Breakdown of Lærerens kontor er stille om aftenen.
Questions & Answers about Lærerens kontor er stille om aftenen.
Lærer means teacher. Danish makes the possessive (“teacher’s”) by adding -s to the noun.
Here’s what’s going on inside lærerens:
- en lærer = a teacher
- læreren = the teacher (definite form, -en on the noun)
- lærerens = the teacher’s (definite + possessive -s)
So lærerens kontor literally means “the teacher’s office”, with the definiteness (the) built into lærerens, not as a separate word.
The subject is the entire noun phrase lærerens kontor (the teacher’s office).
- lærerens = the teacher’s (possessive)
- kontor = office
Together they form one subject: “the teacher’s office”.
The rest of the sentence:
- er = is
- stille = quiet
- om aftenen = in the evening
So the core structure is: [Subject] lærerens kontor – [Verb] er – [Complement] stille – [Time] om aftenen.
In Danish, when you use a possessive like lærerens, you normally don’t use another article:
- lærerens kontor = the teacher’s office
(literally: teacher-the’s office)
If you added an article, it would be ungrammatical:
- ✗ det lærerens kontor – doesn’t work in Danish
The “the” idea is already included inside lærerens (via -en), so you don’t add a separate det/den or et/en.

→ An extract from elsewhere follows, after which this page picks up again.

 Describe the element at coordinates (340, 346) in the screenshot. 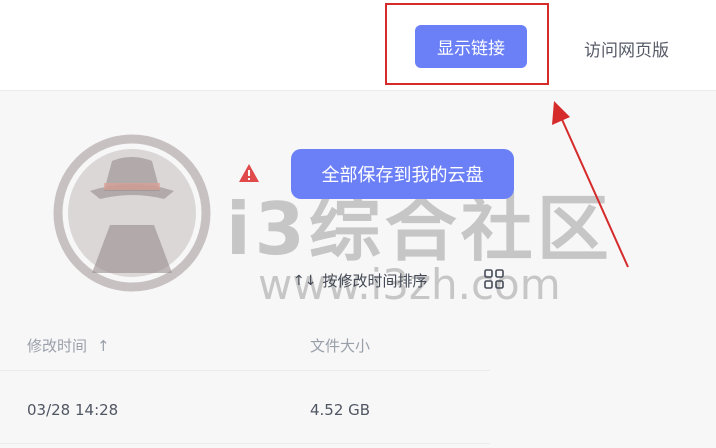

Kontor is a neuter noun in Danish.
- et kontor = an office
- kontoret = the office
In the sentence, you see it without an article because it’s possessed:
- lærerens kontor = the teacher’s office
(not et kontor or kontoret in this position)

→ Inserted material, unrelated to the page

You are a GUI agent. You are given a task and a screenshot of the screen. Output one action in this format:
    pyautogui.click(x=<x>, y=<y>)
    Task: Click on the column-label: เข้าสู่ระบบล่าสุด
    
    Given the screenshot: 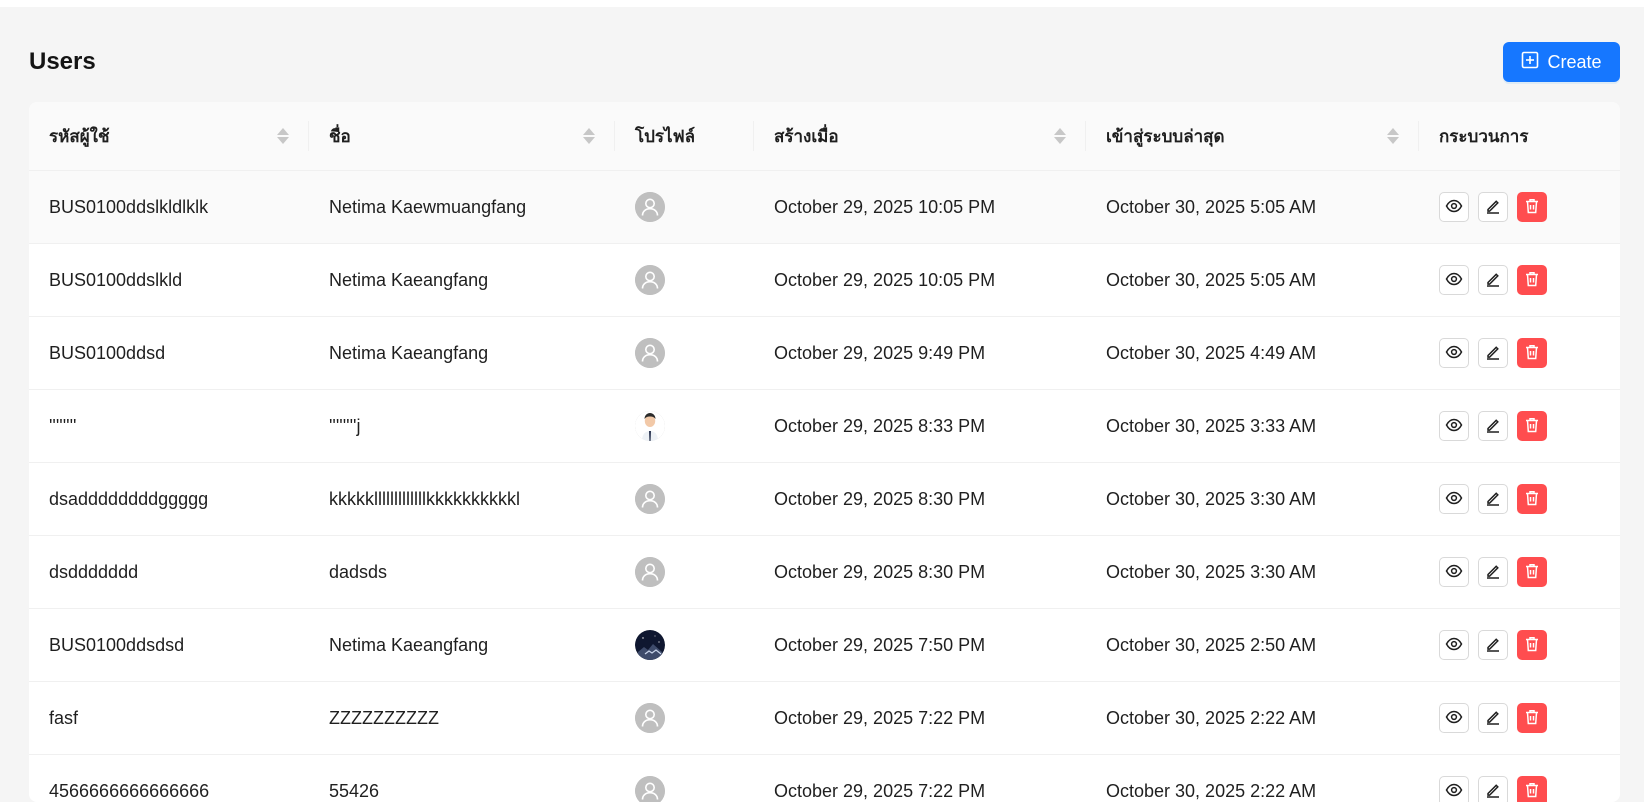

In Lærerens kontor er stille, stille is an adjective used as a predicative complement (describing the state of the subject).

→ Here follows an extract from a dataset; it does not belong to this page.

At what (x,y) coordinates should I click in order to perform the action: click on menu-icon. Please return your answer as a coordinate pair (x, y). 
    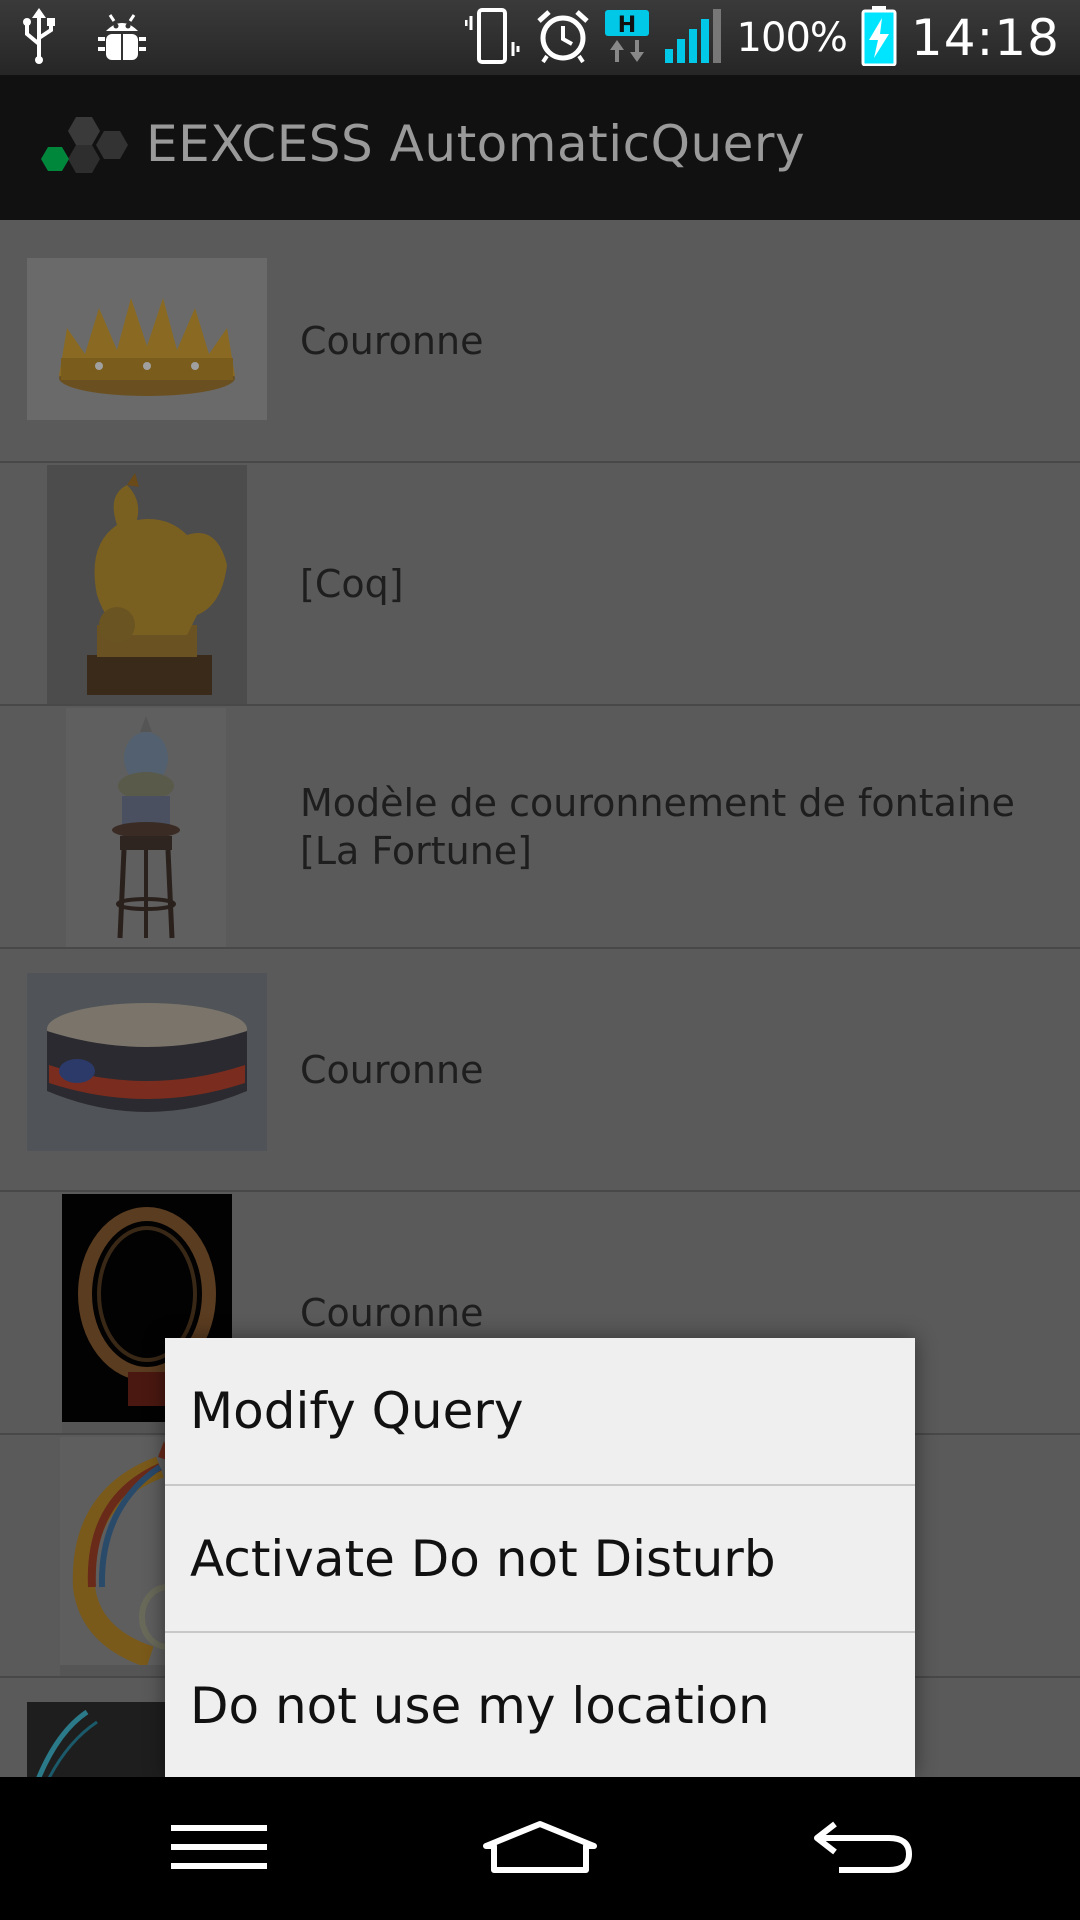
    Looking at the image, I should click on (219, 1849).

Danish adjectives in predicative position do not change form to agree with gender or number:
- Kontoret er stille. – The office is quiet.
- Gaderne er stille. – The streets are quiet.
The word stille happens to be the same in all these forms, and it’s also the same when used before a noun:
- et stille kontor – a quiet office
- en stille gade – a quiet street
So you don’t need to add -t or anything else here; stille stays as stille.
Literally, om aftenen is “around/on the evening”, but idiomatically it means “in the evening / in the evenings”.
Danish uses om + time of day/day of week to talk about times in a general, habitual way:
- om morgenen – in the morning(s)
- om eftermiddagen – in the afternoon(s)
- om aftenen – in the evening(s)
- om søndagen – on Sundays (in general)
Using i aftenen would sound wrong in this generic sense.
So om aftenen here means “in the evening (as a general or repeated time)”.
Danish often uses the definite singular form in these general time expressions with om:
- om morgenen – (in) the morning / in the mornings (generally)
- om aftenen – (in) the evening / in the evenings (generally)
So:
- aften = evening (indefinite)
- aftenen = the evening (definite)
In om aftenen, the definite form (aftenen) is idiomatic and signals a habitual/general time frame, not one specific evening.
Yes. You can say:
- Om aftenen er lærerens kontor stille.
This is perfectly correct and quite natural. The meaning is the same; you’re just emphasizing the time.
Notice that Danish still follows the main clause rule where the finite verb (er) comes in second position:
- Om aftenen – time phrase (in first position)
- er – verb (second)
- lærerens kontor – subject
- stille – complement
So both are correct:
- Lærerens kontor er stille om aftenen.
- Om aftenen er lærerens kontor stille.
lærerens = the teacher’s (one teacher)
- læreren = the teacher
- lærerens = the teacher’s
lærernes = the teachers’ (more than one teacher)
- lærerne = the teachers
- lærernes = the teachers’
So:
Lærerens kontor er stille om aftenen.
= The teacher’s (one person’s) office is quiet in the evening.Lærernes kontor er stille om aftenen.
= The teachers’ (several teachers’) office is quiet in the evening.
Er is the present tense of at være (to be), and it is the same for all subjects:
- jeg er – I am
- du er – you are
- han/hun/den/det er – he/she/it is
- vi er – we are
- I er – you (plural) are
- de er – they are
So in Lærerens kontor er stille, er corresponds to English “is”, but the form er itself doesn’t change.
Very roughly in “English-friendly” sounds (not exact IPA):
Lærerens – something like LAIR-uh-rens
- æ a bit like the vowel in “air”
- the final -ens is fairly light, almost -ns
kontor – roughly kon-TOR
- stress on the second syllable
er – short, like “air” but very quick and reduced
stille – roughly STIL-leh
- first syllable like English “still”, second is a light “uh/eh”
om – like English “om” in “om-nom”, very short
aftenen – roughly AF-te-nn
- a like in “cat”, then a weak te, and a very light final -nn
Spoken at normal speed, many of the vowels and consonants get softened and shortened, but this gives you a workable starting point.